→ **ASSIGNMENT**
Your answer should be the lines below from the one holding "[Samsung thất thế" through the one holding "Hồng (148, 1621)", copied exactly and with nothing else.

→ **GIVEN ENTRIES**
---

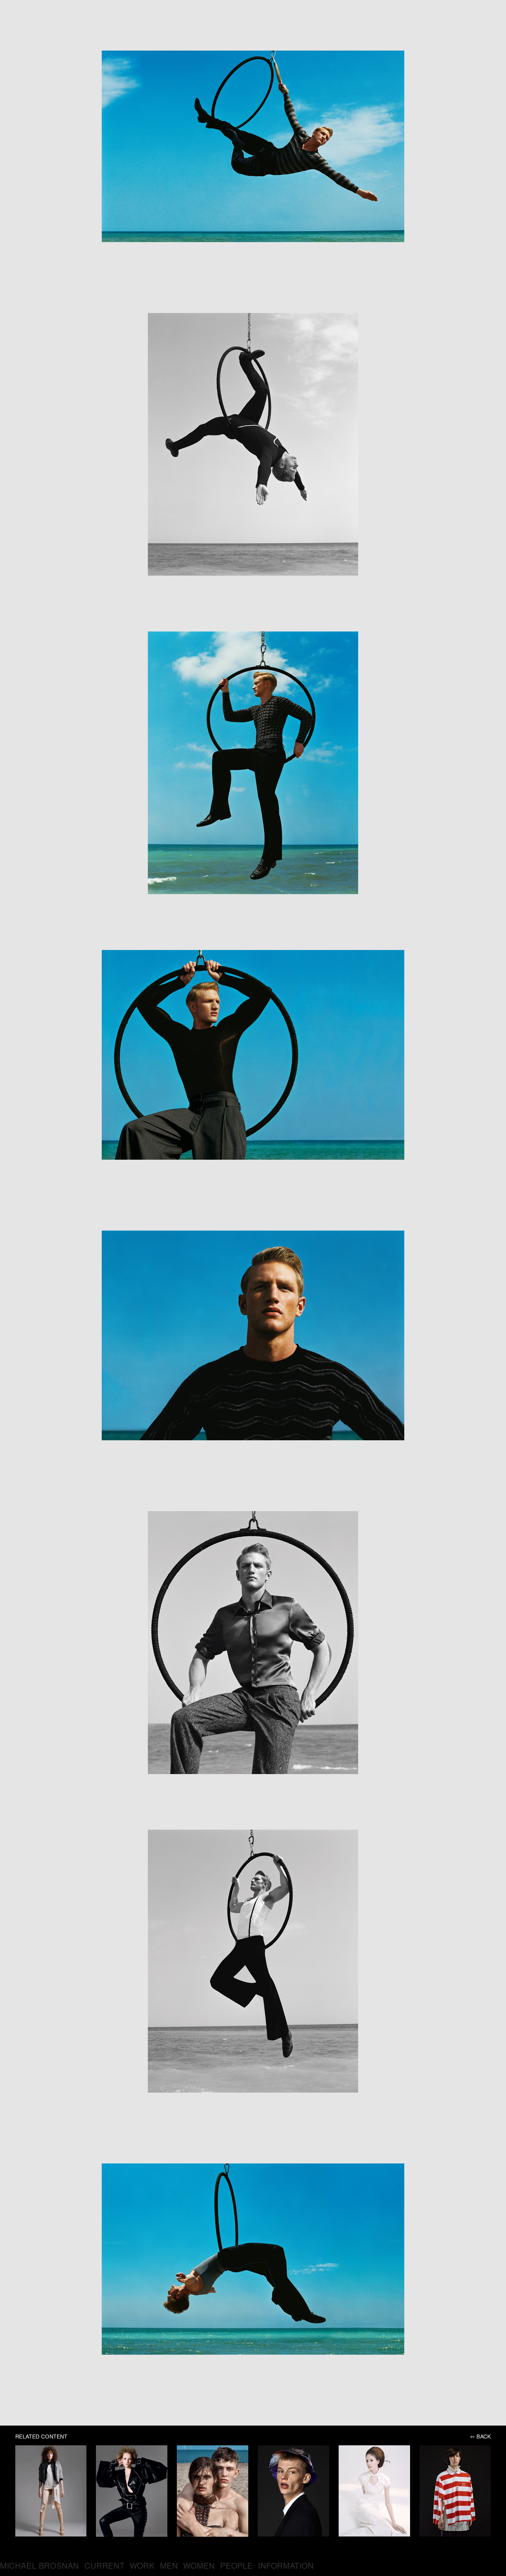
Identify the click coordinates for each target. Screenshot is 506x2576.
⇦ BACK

---

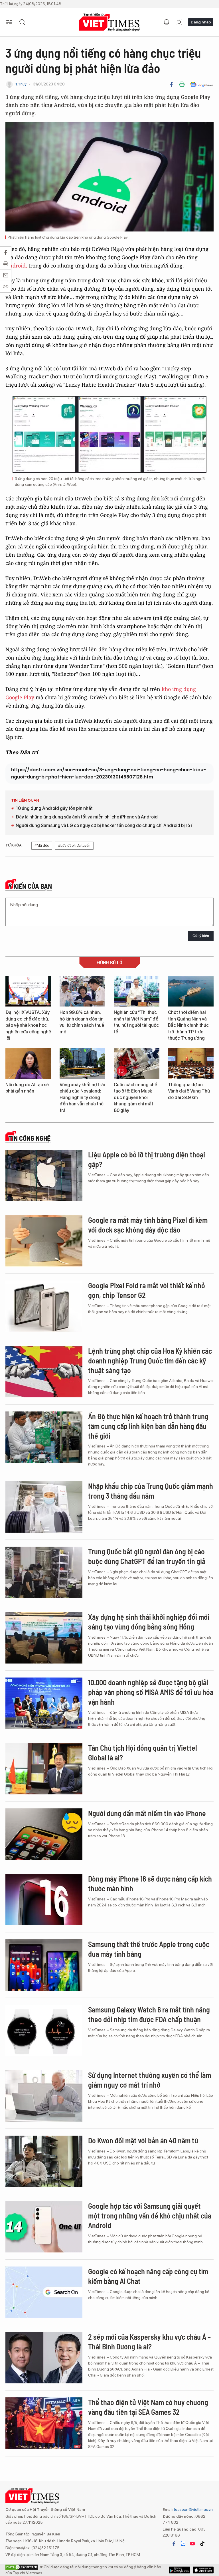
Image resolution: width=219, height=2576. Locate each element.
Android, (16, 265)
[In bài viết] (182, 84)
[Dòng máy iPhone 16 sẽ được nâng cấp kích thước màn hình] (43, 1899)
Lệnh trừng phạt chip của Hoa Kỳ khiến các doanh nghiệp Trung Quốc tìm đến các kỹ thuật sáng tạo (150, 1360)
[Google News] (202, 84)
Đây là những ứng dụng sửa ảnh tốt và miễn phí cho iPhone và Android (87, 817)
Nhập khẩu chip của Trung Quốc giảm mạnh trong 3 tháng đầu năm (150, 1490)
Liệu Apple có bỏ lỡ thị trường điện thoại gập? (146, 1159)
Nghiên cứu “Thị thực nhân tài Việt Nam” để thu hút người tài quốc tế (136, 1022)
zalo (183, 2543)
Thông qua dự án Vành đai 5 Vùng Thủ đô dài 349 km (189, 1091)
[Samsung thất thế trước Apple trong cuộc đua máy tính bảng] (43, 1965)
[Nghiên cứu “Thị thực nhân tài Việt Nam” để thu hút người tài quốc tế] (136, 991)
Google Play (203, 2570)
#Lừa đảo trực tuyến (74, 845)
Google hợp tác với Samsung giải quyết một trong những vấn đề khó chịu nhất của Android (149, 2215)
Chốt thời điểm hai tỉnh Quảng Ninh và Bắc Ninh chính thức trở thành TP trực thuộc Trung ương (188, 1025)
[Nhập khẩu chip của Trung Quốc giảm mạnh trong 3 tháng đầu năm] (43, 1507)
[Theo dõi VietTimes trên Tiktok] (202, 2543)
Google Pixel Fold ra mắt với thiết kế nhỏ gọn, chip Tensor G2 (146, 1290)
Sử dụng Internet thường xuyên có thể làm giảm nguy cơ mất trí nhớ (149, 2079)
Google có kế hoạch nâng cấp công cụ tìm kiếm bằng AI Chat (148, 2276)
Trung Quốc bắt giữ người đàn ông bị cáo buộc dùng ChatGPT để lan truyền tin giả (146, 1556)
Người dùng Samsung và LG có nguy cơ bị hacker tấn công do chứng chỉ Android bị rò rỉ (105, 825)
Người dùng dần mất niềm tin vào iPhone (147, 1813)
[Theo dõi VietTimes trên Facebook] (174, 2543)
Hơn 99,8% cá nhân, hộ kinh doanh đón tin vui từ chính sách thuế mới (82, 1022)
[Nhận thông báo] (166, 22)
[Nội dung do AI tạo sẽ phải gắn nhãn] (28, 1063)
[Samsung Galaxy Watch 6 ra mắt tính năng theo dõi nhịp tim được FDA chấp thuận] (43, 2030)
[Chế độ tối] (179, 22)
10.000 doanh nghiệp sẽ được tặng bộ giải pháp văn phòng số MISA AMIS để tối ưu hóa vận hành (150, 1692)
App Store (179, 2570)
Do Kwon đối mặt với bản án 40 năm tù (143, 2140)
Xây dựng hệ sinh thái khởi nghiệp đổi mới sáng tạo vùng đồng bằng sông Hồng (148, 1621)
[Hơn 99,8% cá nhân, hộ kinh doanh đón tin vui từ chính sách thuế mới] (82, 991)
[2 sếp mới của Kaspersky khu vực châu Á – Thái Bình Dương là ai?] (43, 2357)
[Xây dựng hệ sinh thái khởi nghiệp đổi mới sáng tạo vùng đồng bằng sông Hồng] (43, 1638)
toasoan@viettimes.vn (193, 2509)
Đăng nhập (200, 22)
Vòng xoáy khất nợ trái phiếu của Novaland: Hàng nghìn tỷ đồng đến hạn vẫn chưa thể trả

---

→ **EXERCISE ANSWER**
[Samsung thất thế trước Apple trong cuộc đua máy tính bảng] (43, 1965)
[Nghiên cứu “Thị thực nhân tài Việt Nam” để thu hút người tài quốc tế] (136, 991)
Google Play (203, 2570)
#Lừa đảo trực tuyến (74, 845)
Google hợp tác với Samsung giải quyết một trong những vấn đề khó chịu nhất của Android (149, 2215)
Chốt thời điểm hai tỉnh Quảng Ninh và Bắc Ninh chính thức trở thành TP trực thuộc Trung ương (188, 1025)
[Nhập khẩu chip của Trung Quốc giảm mạnh trong 3 tháng đầu năm] (43, 1507)
[Theo dõi VietTimes trên Tiktok] (202, 2543)
Google Pixel Fold ra mắt với thiết kế nhỏ gọn, chip Tensor G2 (146, 1290)
Sử dụng Internet thường xuyên có thể làm giảm nguy cơ mất trí nhớ (149, 2079)
Google có kế hoạch nâng cấp công cụ tìm kiếm bằng AI Chat (148, 2276)
Trung Quốc bắt giữ người đàn ông bị cáo buộc dùng ChatGPT để lan truyền tin giả (146, 1556)
Người dùng Samsung và LG có nguy cơ bị hacker tấn công do chứng chỉ Android bị rò rỉ (105, 825)
Người dùng dần mất niềm tin vào iPhone (147, 1813)
[Theo dõi VietTimes trên Facebook] (174, 2543)
Hơn 99,8% cá nhân, hộ kinh doanh đón tin vui từ chính sách thuế mới (82, 1022)
[Nhận thông báo] (166, 22)
[Nội dung do AI tạo sẽ phải gắn nhãn] (28, 1063)
[Samsung Galaxy Watch 6 ra mắt tính năng theo dõi nhịp tim được FDA chấp thuận] (43, 2030)
[Chế độ tối] (179, 22)
10.000 doanh nghiệp sẽ được tặng bộ giải pháp văn phòng số MISA AMIS để tối ưu hóa vận hành (150, 1692)
App Store (179, 2570)
Do Kwon đối mặt với bản án 40 năm tù (143, 2140)
Xây dựng hệ sinh thái khởi nghiệp đổi mới sáng tạo vùng đồng bằng sông Hồng (148, 1621)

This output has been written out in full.